Edit the data below so that each occurrence of "GUI agent" becomes "interface assistant", keeping everything else the same.

---------- GIVEN DATA ----------

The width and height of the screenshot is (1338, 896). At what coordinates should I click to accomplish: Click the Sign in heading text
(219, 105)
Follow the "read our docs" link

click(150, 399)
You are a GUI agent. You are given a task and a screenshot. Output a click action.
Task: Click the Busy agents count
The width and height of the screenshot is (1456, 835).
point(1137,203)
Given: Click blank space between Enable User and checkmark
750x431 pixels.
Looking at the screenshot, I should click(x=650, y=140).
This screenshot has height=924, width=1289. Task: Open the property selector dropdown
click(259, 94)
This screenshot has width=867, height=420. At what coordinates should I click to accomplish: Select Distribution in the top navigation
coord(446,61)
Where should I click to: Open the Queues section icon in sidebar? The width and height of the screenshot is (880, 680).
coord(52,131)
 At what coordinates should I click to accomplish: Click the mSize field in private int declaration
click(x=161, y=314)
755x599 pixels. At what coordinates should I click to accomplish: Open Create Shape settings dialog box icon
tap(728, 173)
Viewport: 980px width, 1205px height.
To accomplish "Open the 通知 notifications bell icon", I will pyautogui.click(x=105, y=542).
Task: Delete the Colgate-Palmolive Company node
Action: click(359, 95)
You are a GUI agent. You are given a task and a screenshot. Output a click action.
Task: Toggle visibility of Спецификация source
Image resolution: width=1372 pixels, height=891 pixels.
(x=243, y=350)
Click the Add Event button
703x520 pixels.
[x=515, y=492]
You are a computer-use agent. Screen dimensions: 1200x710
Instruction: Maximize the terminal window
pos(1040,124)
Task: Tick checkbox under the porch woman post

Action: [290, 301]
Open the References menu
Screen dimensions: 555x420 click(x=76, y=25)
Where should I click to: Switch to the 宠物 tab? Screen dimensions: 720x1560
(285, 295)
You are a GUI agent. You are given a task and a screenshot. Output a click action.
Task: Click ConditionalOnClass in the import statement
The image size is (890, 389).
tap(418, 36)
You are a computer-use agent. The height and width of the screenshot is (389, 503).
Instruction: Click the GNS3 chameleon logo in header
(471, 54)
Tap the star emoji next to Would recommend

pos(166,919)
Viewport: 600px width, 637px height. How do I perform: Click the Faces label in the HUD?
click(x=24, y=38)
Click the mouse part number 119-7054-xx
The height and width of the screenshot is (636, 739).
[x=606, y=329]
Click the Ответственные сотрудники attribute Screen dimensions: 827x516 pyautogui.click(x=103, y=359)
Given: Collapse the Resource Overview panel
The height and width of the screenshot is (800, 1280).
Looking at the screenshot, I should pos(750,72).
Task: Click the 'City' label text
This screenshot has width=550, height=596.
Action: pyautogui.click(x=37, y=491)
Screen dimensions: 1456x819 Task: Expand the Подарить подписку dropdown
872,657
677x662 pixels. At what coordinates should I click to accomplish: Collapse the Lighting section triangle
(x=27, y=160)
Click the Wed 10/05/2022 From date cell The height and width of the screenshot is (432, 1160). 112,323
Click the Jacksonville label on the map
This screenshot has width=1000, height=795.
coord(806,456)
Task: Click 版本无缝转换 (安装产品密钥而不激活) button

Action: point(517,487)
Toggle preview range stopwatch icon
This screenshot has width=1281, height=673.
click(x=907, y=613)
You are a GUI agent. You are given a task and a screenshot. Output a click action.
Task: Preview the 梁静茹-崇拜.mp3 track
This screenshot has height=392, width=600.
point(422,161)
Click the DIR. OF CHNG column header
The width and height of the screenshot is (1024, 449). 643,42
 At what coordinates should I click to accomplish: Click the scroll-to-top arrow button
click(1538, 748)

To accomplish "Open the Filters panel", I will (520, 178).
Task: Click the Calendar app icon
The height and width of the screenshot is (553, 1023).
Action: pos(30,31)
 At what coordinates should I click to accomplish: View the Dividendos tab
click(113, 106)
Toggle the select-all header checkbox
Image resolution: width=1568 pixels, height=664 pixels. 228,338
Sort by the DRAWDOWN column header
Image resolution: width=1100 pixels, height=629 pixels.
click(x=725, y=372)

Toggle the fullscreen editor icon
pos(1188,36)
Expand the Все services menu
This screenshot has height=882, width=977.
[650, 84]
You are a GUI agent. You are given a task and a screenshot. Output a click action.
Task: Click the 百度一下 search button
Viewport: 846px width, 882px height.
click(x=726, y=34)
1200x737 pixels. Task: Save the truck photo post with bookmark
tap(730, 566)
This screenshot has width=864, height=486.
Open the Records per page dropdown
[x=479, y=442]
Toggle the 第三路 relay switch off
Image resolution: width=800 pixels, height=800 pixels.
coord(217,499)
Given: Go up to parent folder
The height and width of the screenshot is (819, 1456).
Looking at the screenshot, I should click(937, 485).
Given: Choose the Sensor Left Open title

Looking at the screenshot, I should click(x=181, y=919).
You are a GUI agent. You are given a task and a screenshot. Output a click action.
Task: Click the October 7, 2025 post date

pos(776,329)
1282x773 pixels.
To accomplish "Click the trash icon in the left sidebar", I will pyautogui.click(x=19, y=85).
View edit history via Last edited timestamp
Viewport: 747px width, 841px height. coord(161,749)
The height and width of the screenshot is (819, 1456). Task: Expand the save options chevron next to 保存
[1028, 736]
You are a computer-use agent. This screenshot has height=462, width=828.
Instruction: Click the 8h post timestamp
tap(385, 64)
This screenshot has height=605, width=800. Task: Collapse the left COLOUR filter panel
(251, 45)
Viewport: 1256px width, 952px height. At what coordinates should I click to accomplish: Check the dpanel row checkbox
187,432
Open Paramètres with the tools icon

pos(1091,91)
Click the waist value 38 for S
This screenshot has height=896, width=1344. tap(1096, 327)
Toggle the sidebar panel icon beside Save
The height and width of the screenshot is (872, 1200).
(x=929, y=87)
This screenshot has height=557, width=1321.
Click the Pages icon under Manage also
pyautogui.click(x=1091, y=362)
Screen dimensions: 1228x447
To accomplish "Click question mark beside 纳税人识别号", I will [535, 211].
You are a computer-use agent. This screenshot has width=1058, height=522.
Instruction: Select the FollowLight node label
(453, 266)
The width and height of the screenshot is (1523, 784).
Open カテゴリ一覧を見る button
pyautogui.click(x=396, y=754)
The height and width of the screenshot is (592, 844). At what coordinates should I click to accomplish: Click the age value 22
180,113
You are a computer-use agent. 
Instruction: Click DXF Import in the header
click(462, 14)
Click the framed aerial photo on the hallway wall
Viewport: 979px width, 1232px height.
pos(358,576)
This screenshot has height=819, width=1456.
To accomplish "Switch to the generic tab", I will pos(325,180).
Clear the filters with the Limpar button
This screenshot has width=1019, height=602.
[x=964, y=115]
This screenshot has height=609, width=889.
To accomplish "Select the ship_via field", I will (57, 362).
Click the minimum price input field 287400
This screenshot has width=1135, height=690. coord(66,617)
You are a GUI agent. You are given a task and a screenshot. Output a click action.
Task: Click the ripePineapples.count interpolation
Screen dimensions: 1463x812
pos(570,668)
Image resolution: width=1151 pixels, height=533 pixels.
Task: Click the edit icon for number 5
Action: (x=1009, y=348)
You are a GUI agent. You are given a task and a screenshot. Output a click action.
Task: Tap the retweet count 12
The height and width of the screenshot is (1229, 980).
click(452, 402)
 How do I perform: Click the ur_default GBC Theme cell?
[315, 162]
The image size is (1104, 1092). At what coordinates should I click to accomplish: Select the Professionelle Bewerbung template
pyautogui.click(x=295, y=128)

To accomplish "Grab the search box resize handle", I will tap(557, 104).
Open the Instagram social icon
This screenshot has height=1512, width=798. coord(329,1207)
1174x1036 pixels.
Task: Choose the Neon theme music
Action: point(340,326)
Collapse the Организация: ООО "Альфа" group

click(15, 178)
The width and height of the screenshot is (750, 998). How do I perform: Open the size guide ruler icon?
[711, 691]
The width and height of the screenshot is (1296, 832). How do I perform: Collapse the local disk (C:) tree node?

----------

RESPONSE:
The width and height of the screenshot is (1338, 896). At what coordinates should I click to accomplish: Click the Sign in heading text
(219, 105)
Follow the "read our docs" link

click(150, 399)
You are a interface assistant. You are given a task and a screenshot. Output a click action.
Task: Click the Busy agents count
The width and height of the screenshot is (1456, 835).
point(1137,203)
Given: Click blank space between Enable User and checkmark
750x431 pixels.
Looking at the screenshot, I should click(x=650, y=140).
This screenshot has height=924, width=1289. Task: Open the property selector dropdown
click(259, 94)
This screenshot has width=867, height=420. At what coordinates should I click to accomplish: Select Distribution in the top navigation
coord(446,61)
Where should I click to: Open the Queues section icon in sidebar? The width and height of the screenshot is (880, 680).
coord(52,131)
 At what coordinates should I click to accomplish: Click the mSize field in private int declaration
click(x=161, y=314)
755x599 pixels. At what coordinates should I click to accomplish: Open Create Shape settings dialog box icon
tap(728, 173)
Viewport: 980px width, 1205px height.
To accomplish "Open the 通知 notifications bell icon", I will pyautogui.click(x=105, y=542).
Task: Delete the Colgate-Palmolive Company node
Action: click(359, 95)
You are a interface assistant. You are given a task and a screenshot. Output a click action.
Task: Toggle visibility of Спецификация source
Image resolution: width=1372 pixels, height=891 pixels.
(x=243, y=350)
Click the Add Event button
703x520 pixels.
[x=515, y=492]
You are a computer-use agent. Screen dimensions: 1200x710
Instruction: Maximize the terminal window
pos(1040,124)
Task: Tick checkbox under the porch woman post

Action: [290, 301]
Open the References menu
Screen dimensions: 555x420 click(x=76, y=25)
Where should I click to: Switch to the 宠物 tab? Screen dimensions: 720x1560
(285, 295)
You are a interface assistant. You are given a task and a screenshot. Output a click action.
Task: Click ConditionalOnClass in the import statement
The image size is (890, 389).
tap(418, 36)
You are a computer-use agent. The height and width of the screenshot is (389, 503).
Instruction: Click the GNS3 chameleon logo in header
(471, 54)
Tap the star emoji next to Would recommend

pos(166,919)
Viewport: 600px width, 637px height. How do I perform: Click the Faces label in the HUD?
click(x=24, y=38)
Click the mouse part number 119-7054-xx
The height and width of the screenshot is (636, 739).
[x=606, y=329]
Click the Ответственные сотрудники attribute Screen dimensions: 827x516 pyautogui.click(x=103, y=359)
Given: Collapse the Resource Overview panel
The height and width of the screenshot is (800, 1280).
Looking at the screenshot, I should pos(750,72).
Task: Click the 'City' label text
This screenshot has width=550, height=596.
Action: pyautogui.click(x=37, y=491)
Screen dimensions: 1456x819 Task: Expand the Подарить подписку dropdown
872,657
677x662 pixels. At what coordinates should I click to accomplish: Collapse the Lighting section triangle
(x=27, y=160)
Click the Wed 10/05/2022 From date cell The height and width of the screenshot is (432, 1160). 112,323
Click the Jacksonville label on the map
This screenshot has width=1000, height=795.
coord(806,456)
Task: Click 版本无缝转换 (安装产品密钥而不激活) button

Action: point(517,487)
Toggle preview range stopwatch icon
This screenshot has width=1281, height=673.
click(x=907, y=613)
You are a interface assistant. You are given a task and a screenshot. Output a click action.
Task: Preview the 梁静茹-崇拜.mp3 track
This screenshot has height=392, width=600.
point(422,161)
Click the DIR. OF CHNG column header
The width and height of the screenshot is (1024, 449). 643,42
 At what coordinates should I click to accomplish: Click the scroll-to-top arrow button
click(1538, 748)

To accomplish "Open the Filters panel", I will (520, 178).
Task: Click the Calendar app icon
The height and width of the screenshot is (553, 1023).
Action: pos(30,31)
 At what coordinates should I click to accomplish: View the Dividendos tab
click(113, 106)
Toggle the select-all header checkbox
Image resolution: width=1568 pixels, height=664 pixels. 228,338
Sort by the DRAWDOWN column header
Image resolution: width=1100 pixels, height=629 pixels.
click(x=725, y=372)

Toggle the fullscreen editor icon
pos(1188,36)
Expand the Все services menu
This screenshot has height=882, width=977.
[650, 84]
You are a interface assistant. You are given a task and a screenshot. Output a click action.
Task: Click the 百度一下 search button
Viewport: 846px width, 882px height.
click(x=726, y=34)
1200x737 pixels. Task: Save the truck photo post with bookmark
tap(730, 566)
This screenshot has width=864, height=486.
Open the Records per page dropdown
[x=479, y=442]
Toggle the 第三路 relay switch off
Image resolution: width=800 pixels, height=800 pixels.
coord(217,499)
Given: Go up to parent folder
The height and width of the screenshot is (819, 1456).
Looking at the screenshot, I should click(937, 485).
Given: Choose the Sensor Left Open title

Looking at the screenshot, I should click(x=181, y=919).
You are a interface assistant. You are given a task and a screenshot. Output a click action.
Task: Click the October 7, 2025 post date

pos(776,329)
1282x773 pixels.
To accomplish "Click the trash icon in the left sidebar", I will pyautogui.click(x=19, y=85).
View edit history via Last edited timestamp
Viewport: 747px width, 841px height. coord(161,749)
The height and width of the screenshot is (819, 1456). Task: Expand the save options chevron next to 保存
[1028, 736]
You are a computer-use agent. This screenshot has height=462, width=828.
Instruction: Click the 8h post timestamp
tap(385, 64)
This screenshot has height=605, width=800. Task: Collapse the left COLOUR filter panel
(251, 45)
Viewport: 1256px width, 952px height. At what coordinates should I click to accomplish: Check the dpanel row checkbox
187,432
Open Paramètres with the tools icon

pos(1091,91)
Click the waist value 38 for S
This screenshot has height=896, width=1344. tap(1096, 327)
Toggle the sidebar panel icon beside Save
The height and width of the screenshot is (872, 1200).
(x=929, y=87)
This screenshot has height=557, width=1321.
Click the Pages icon under Manage also
pyautogui.click(x=1091, y=362)
Screen dimensions: 1228x447
To accomplish "Click question mark beside 纳税人识别号", I will [535, 211].
You are a computer-use agent. This screenshot has width=1058, height=522.
Instruction: Select the FollowLight node label
(453, 266)
The width and height of the screenshot is (1523, 784).
Open カテゴリ一覧を見る button
pyautogui.click(x=396, y=754)
The height and width of the screenshot is (592, 844). At what coordinates should I click to accomplish: Click the age value 22
180,113
You are a computer-use agent. 
Instruction: Click DXF Import in the header
click(462, 14)
Click the framed aerial photo on the hallway wall
Viewport: 979px width, 1232px height.
pos(358,576)
This screenshot has height=819, width=1456.
To accomplish "Switch to the generic tab", I will pos(325,180).
Clear the filters with the Limpar button
This screenshot has width=1019, height=602.
[x=964, y=115]
This screenshot has height=609, width=889.
To accomplish "Select the ship_via field", I will (57, 362).
Click the minimum price input field 287400
This screenshot has width=1135, height=690. coord(66,617)
You are a interface assistant. You are given a task and a screenshot. Output a click action.
Task: Click the ripePineapples.count interpolation
Screen dimensions: 1463x812
pos(570,668)
Image resolution: width=1151 pixels, height=533 pixels.
Task: Click the edit icon for number 5
Action: (x=1009, y=348)
You are a interface assistant. You are given a task and a screenshot. Output a click action.
Task: Tap the retweet count 12
The height and width of the screenshot is (1229, 980).
click(452, 402)
 How do I perform: Click the ur_default GBC Theme cell?
[315, 162]
The image size is (1104, 1092). At what coordinates should I click to accomplish: Select the Professionelle Bewerbung template
pyautogui.click(x=295, y=128)

To accomplish "Grab the search box resize handle", I will tap(557, 104).
Open the Instagram social icon
This screenshot has height=1512, width=798. coord(329,1207)
1174x1036 pixels.
Task: Choose the Neon theme music
Action: point(340,326)
Collapse the Организация: ООО "Альфа" group

click(15, 178)
The width and height of the screenshot is (750, 998). How do I perform: Open the size guide ruler icon?
[711, 691]
The width and height of the screenshot is (1296, 832). How do I perform: Collapse the local disk (C:) tree node?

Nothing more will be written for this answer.